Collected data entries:

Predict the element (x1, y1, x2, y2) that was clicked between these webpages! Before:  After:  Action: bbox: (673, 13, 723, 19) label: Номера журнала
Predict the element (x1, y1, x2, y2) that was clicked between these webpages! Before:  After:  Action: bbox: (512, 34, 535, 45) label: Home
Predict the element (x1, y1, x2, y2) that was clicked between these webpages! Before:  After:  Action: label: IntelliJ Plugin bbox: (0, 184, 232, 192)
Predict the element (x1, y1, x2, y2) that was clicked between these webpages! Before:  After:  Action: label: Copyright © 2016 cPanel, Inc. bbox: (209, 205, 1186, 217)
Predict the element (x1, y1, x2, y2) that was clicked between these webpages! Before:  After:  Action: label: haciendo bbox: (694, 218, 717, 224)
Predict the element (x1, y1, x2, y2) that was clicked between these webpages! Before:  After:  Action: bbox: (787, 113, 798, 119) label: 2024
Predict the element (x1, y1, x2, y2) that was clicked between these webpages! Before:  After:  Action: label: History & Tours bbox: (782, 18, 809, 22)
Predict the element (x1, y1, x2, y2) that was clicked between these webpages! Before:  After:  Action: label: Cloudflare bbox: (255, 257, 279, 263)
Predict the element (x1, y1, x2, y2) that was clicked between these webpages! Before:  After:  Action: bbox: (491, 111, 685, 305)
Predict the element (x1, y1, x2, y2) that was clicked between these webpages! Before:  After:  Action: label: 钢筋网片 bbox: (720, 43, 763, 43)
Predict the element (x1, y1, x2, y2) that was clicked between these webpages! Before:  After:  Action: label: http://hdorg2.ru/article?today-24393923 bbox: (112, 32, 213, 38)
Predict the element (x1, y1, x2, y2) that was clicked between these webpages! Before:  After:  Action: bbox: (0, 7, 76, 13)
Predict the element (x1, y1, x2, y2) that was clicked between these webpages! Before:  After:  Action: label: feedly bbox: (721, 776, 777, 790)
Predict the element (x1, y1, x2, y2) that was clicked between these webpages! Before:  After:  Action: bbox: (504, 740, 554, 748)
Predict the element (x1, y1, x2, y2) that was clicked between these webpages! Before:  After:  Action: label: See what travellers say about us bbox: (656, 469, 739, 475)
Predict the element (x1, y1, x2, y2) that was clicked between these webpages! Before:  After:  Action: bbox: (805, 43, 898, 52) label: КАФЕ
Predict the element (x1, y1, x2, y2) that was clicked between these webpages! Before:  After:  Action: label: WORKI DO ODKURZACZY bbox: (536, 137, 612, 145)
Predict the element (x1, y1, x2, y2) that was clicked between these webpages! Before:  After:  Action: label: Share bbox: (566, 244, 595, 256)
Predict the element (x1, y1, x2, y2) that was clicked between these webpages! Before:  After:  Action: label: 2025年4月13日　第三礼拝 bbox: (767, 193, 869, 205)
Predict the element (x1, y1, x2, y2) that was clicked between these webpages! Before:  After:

» Exercise instructions
Copy the lines exactly, everything from the line that contains "205, 1186, 217)" down to the line that contains "119) label: 2024", both included.

» Response to this exercise
Predict the element (x1, y1, x2, y2) that was clicked between these webpages! Before:  After:  Action: label: Copyright © 2016 cPanel, Inc. bbox: (209, 205, 1186, 217)
Predict the element (x1, y1, x2, y2) that was clicked between these webpages! Before:  After:  Action: label: haciendo bbox: (694, 218, 717, 224)
Predict the element (x1, y1, x2, y2) that was clicked between these webpages! Before:  After:  Action: bbox: (787, 113, 798, 119) label: 2024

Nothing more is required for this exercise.